RCCG now wants to build another camp. I would like to use this medium to appeal to anyone who knows the location of the proposed camp to kindly let me know where it is. I honestly would love to buy some acres now because I am sure of atleast 500% increase within a period of five years minimum.
Speaking seriously, building another camp will only mean one thing – and that is more development. This implies more construction. And we must not forget that construction companies will be involved, homes and other associated employment generating activities will be rejuvenated, which would have a positive impact on the economy.
It has also been argued that churches build universities that most of their members cannot afford for their children. This is also true, but again the danger of a single story comes into play because the fee charged by the schools is only one part of the story.
Looking at the entire story, there is nowhere in the world where good qualitative education comes cheap. Has anyone asked why ASUU is constantly on strike as they are currently on now?
A while back, the Head of the Nigerian Universities Commission (NUC) made a shocking revelation that the amount of money Nigerians spend on University Education in Ghana yearly is much more than what the Federal Government allocates to education. This is a food for thought considering the fact that we are not even talking about how much Nigerians spend in the UK, US, Canada and other Western and surprisingly Asian countries. The reality is that the problem is a lot deeper than that, and we may not be doing justice, if we simply accuse Christian schools of charging exorbitant fees.
Renowned legal luminary, Afe Babalola offered an insight into what it takes to run a university in a report in 2011. As Pro-Chancellor of Unilag, a research was done and it was discovered that about N4.5million would be required to train a university undergraduate properly even in a government funded school.

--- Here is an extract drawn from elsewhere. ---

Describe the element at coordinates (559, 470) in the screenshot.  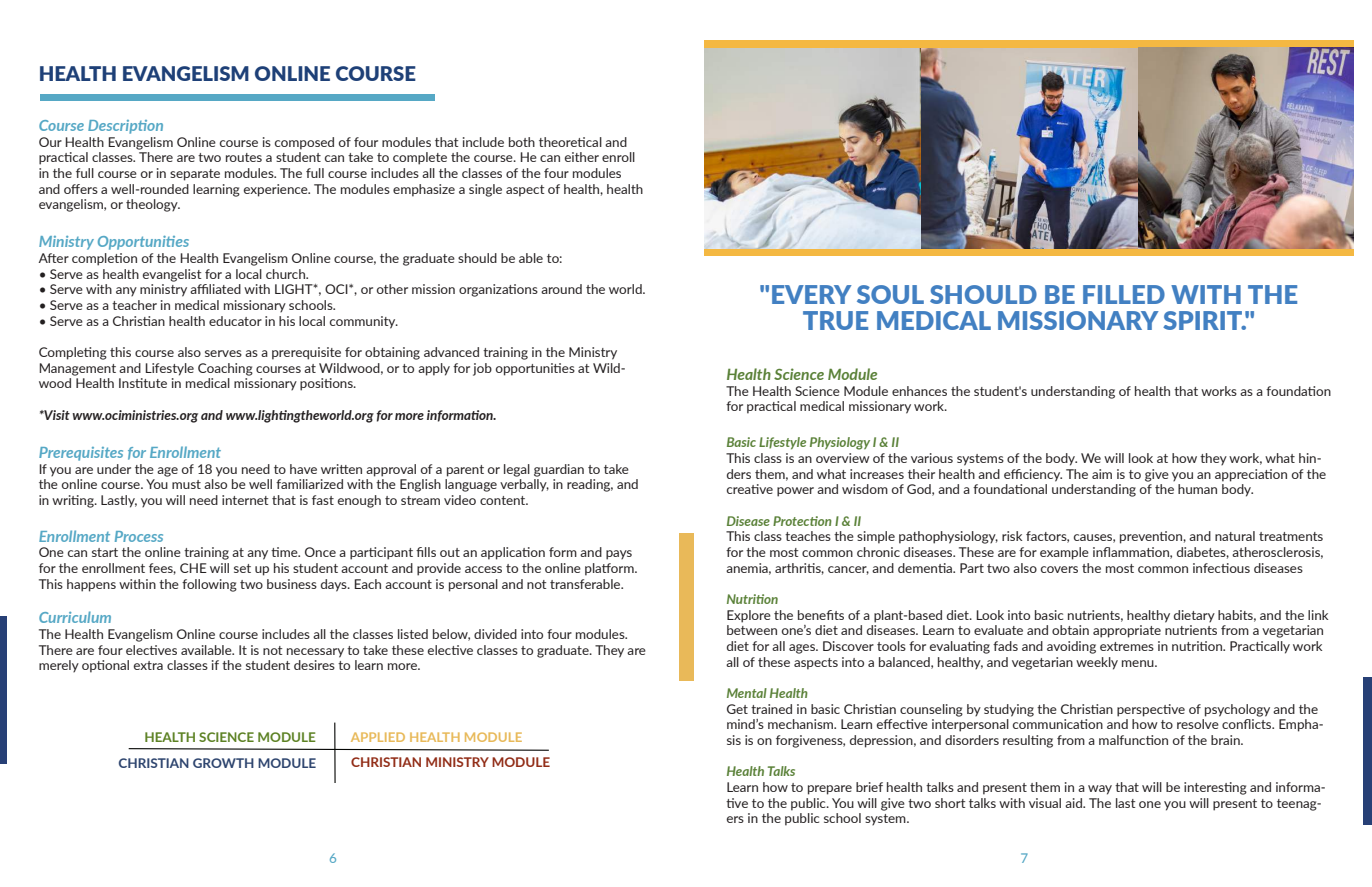
I see `guardian` at that location.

Today, Afe Babalola University, as an example, runs on seven generators, each with a capacity of 500KVA providing 24hour power supply. I can imagine how much private university spend on power alone, not to talk about attracting qualified professors (http://www.vanguardngr.com/2011/02/you-will-need-not-less-than-n4-5m-to-train-any-student-in-varsity-—-afe-babalola/).

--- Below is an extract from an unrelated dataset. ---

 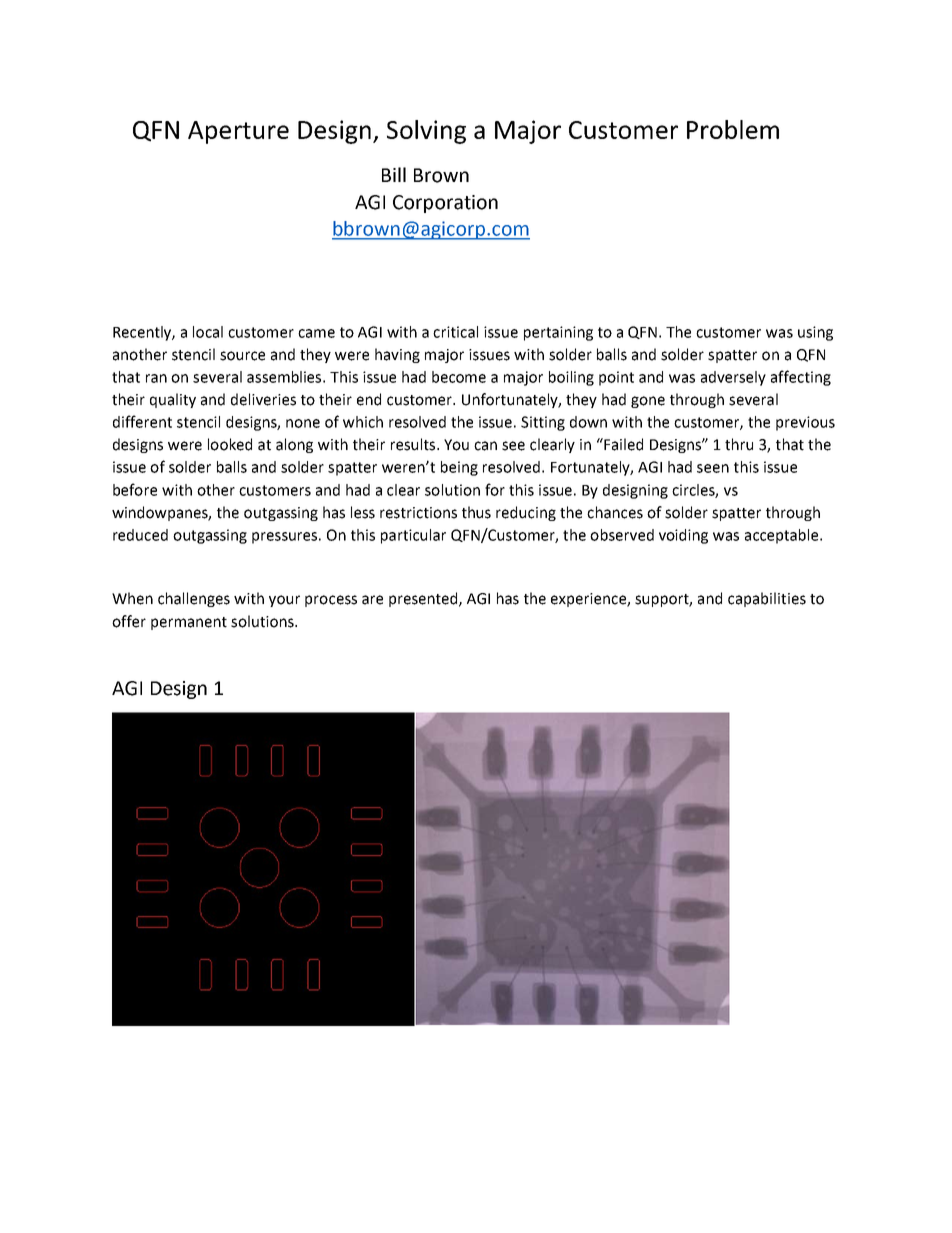 I want to click on Solving, so click(x=426, y=132).
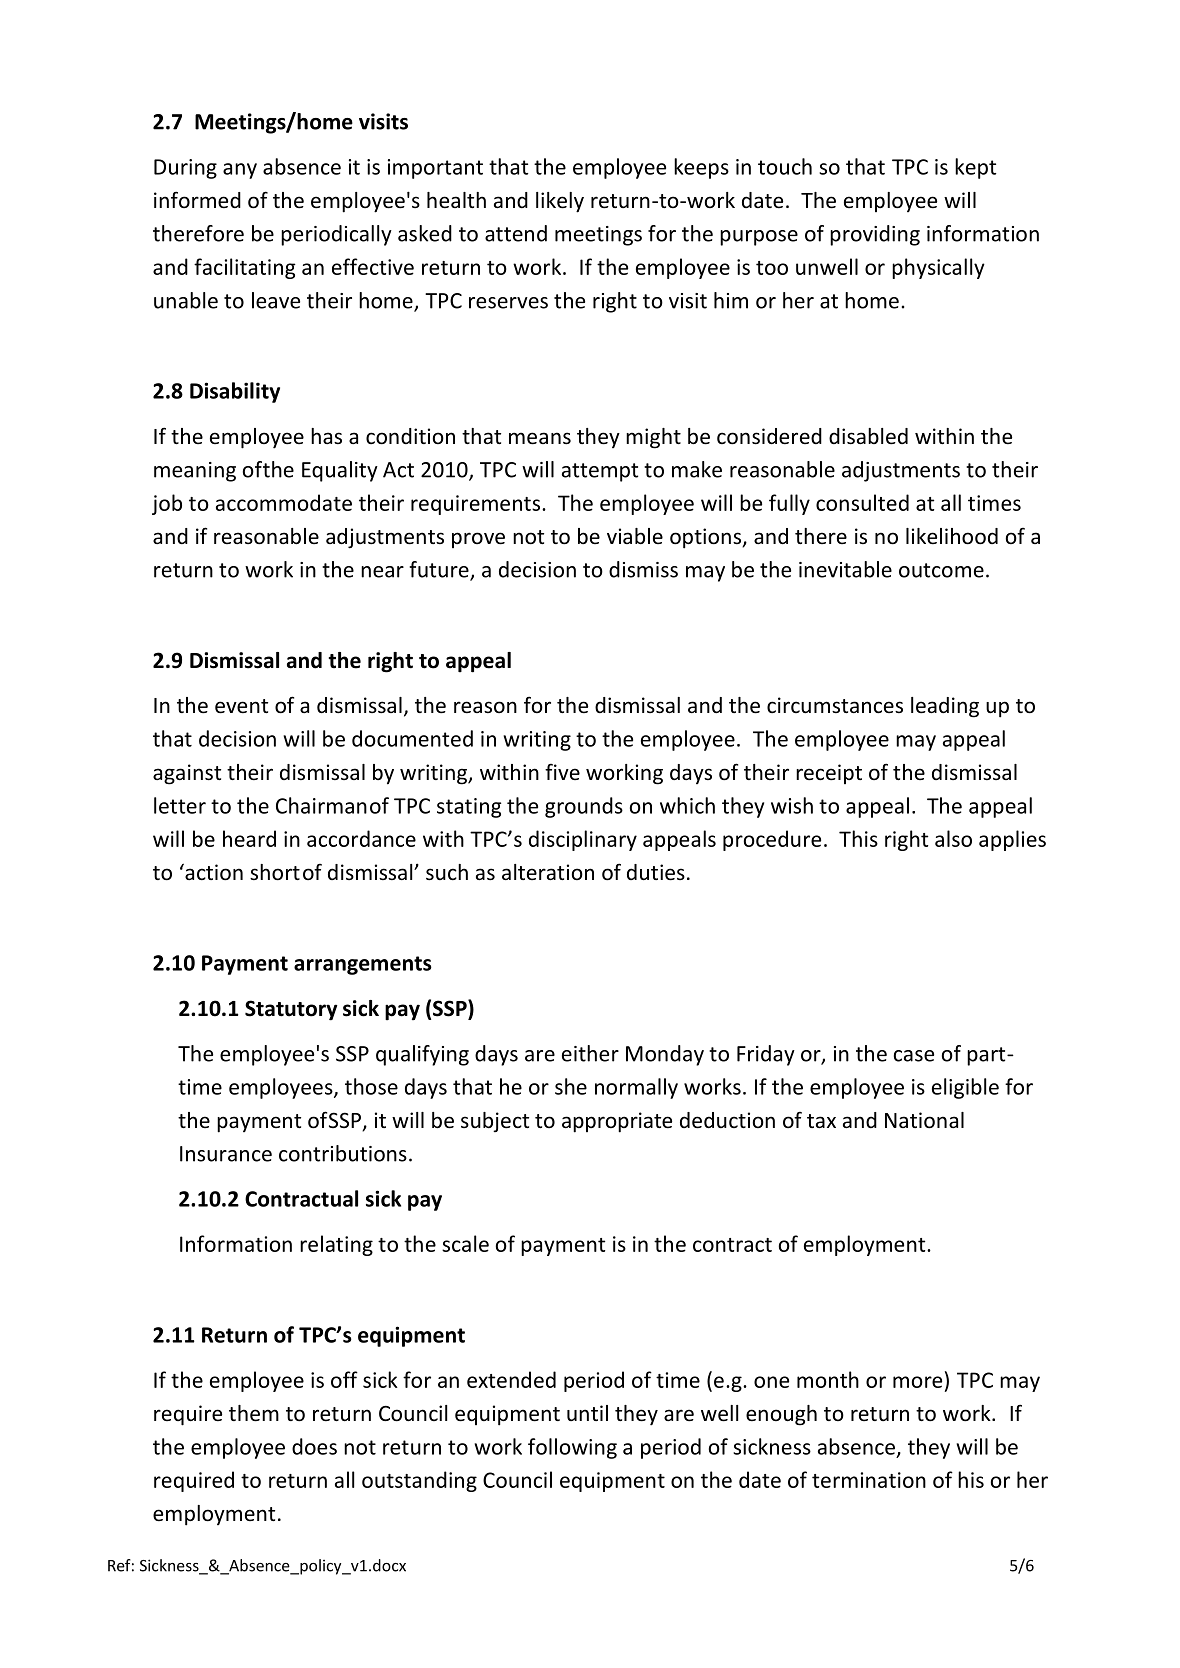  I want to click on them, so click(254, 1413).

Yet we expect education to be cheap, and accuse churches. In my view, this problem is much deeper.
This is a problem much deeper than we admit, and everyone needs to proffer solutions that can lead to a drop in the cost of quality education in our country.
At this risk of making this write up an epistle, I will stop here. But I will be doing an injustice to Pastor Adeboye if I fail to talk about the unique qualities and achievement of this great man. Pastor Adeboye has received honorary citizenship and keys to three cities in the US including Cambridge Massachusetts, Dallas Texas and Baltimore Maryland. Pastor Adeboye led the Pre-Summit Prayers at the 64th General Assembly of the United Nations, Headquarters, New York. Pastor Adeboye was named one of ‘The World’s Fifty Most Powerful People’ by Newsweek Magazine (USA) in 2009. Amongst several unannounced philanthropic endeavors’, Pastor Adeboye actively supports the development of table tennis in Nigeria with the yearly E.A Adeboye Table Tennis championship culminating in a National Sports Honour and Award in 2010, as the Spritual Pillar of Nigeriam Sports. All this is in addition to being the spiritual adviser and guide to many heads of governments across the world.
Singlehandedly, Daddy GO has succeeded where government has failed even when appraised on the physical perspective. Yet rather than being celebrated, the revered man of God is being vilified. I am however happy, that even though many in Nigeria do not honour this Prophet of God, the whole world acknowledges that Daddy GO is a man whose God is Jehovah Almighty.